Even though Nixon was not a popular incumbent president in 1972, most of the clandestine activities later leading to the Watergate scandal were not well known in the press yet, and the infighting that divided the Democrats would ensure that McGovern would be defeated.
The Hunter S. Thompson book On the Campaign Trail '72 covers McGovern's campaign to win the Democratic nomination.
Despite polls showing that he had a strong lead over any potential Democratic nominee, President Nixon was challenged in the GOP primaries by two congressmen from both sides of the political spectrum, the liberal Pete McCloskey of California and the conservative John Ashbrook of Ohio. McCloskey ran as an anti-war and anti-Nixon candidate, while Ashbrook opposed Nixon's détente policies towards the People's Republic of China and the Soviet Union. In the New Hampshire primary McCloskey's platform of peace garnere 11% of the vote to Nixon's 83%, with Ashbrook receiving 6%.
John Hospers of the newly formed Libertarian Party was on the ballot only in Colorado and Washington and received only 3,573 popular votes.
Benjamin Spock was nominated by the People's Party, which was also newly formed and which disbanded after the election.
Ralph Nader was drafted as the Presidential Candidate for the New Party.
George McGovern ran on a platform of ending the Vietnam War and instituting guaranteed minimum incomes for the nation's poor. Because he had alienated many powerful Democrats, because of difficulties with his running mate, Thomas Eagleton (who he eventually dropped and replaced with Sargent Shriver), and because of a successful Republican campaign to paint him as unacceptably radical, McGovern suffered a landslide defeat of 61%–38% to sitting President Richard Nixon. Nixon's percentage of the popular vote was only sightly less than Lyndon Johnson's record in the 1964 election. Nixon won a majority vote in 49 states, with only Massachusetts and the District of Columbia voting for the challenger, resulting in an even more lopsided Electoral College tally.

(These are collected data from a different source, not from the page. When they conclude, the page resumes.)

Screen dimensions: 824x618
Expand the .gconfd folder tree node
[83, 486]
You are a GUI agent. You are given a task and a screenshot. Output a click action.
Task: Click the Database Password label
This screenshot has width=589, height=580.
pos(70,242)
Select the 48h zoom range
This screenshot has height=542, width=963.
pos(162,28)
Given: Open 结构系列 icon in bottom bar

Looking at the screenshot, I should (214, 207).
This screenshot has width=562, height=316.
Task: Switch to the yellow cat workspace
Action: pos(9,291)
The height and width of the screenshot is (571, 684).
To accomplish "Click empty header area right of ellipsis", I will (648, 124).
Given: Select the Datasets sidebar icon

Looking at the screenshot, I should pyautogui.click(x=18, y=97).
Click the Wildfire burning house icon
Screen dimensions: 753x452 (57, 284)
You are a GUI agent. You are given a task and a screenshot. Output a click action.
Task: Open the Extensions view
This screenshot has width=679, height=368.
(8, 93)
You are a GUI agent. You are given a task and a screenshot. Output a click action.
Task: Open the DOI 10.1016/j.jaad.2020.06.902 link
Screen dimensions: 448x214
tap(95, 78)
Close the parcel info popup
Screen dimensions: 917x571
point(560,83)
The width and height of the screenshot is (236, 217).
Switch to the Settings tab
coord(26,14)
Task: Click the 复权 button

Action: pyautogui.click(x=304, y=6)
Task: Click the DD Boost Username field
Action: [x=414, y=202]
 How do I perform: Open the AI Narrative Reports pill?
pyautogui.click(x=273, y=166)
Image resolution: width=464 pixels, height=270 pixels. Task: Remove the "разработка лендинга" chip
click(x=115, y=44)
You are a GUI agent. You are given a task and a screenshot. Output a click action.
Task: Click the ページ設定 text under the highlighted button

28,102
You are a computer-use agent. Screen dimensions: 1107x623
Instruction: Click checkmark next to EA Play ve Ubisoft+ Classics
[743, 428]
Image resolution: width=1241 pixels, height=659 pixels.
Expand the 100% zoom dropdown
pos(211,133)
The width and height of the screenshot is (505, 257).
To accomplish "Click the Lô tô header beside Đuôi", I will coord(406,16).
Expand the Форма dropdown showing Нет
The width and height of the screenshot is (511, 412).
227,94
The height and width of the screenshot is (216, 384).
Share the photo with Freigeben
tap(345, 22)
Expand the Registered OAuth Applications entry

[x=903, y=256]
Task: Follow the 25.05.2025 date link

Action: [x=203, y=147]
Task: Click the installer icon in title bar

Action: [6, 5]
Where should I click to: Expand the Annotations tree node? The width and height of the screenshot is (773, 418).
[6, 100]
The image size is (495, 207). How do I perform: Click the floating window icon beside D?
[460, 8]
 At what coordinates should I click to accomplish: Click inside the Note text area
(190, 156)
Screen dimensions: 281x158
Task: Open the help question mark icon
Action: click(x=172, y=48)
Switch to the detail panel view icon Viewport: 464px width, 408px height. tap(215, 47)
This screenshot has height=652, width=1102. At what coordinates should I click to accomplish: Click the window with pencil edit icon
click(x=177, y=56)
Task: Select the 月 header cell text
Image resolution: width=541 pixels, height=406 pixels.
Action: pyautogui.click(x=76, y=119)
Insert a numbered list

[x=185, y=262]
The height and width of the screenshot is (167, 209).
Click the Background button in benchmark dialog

Nixon ran a harsh campaign with an aggressive policy of keeping tabs on perceived enemies, and his campaign aides committed the Watergate burglary to steal Democratic Party information during the election. Nixon's level of personal involvement with the burglary was never clear, but his tactics during the later coverup would eventually destroy his public support and lead to his resignation. Also, Nixon's so-called "southern strategy" of reducing the pressure for school desegregation and otherwise restricting federal efforts on behalf of blacks had a powerful attraction to northern-blue collar workers as well as southerners.
This election had the lowest voter turnout for a presidential election since 1948, with only 55 percent of the electorate voting. Part of the steep drop from the previous elections can be explained by the ratification of the 26th Amendment which expanded the franchise to 18-year-olds.
Source (Popular Vote):
Source (Electoral Vote):
(a)A Virginia faithless elector, Roger MacBride, though pledged to vote for Richard Nixon and Spiro Agnew, instead voted for Libertarian John Hospers and Theodora Nathan.
(b) ''Wikipedia research has been unable to determine whether Anderson's home state was Tennessee or Texas at the time of this election.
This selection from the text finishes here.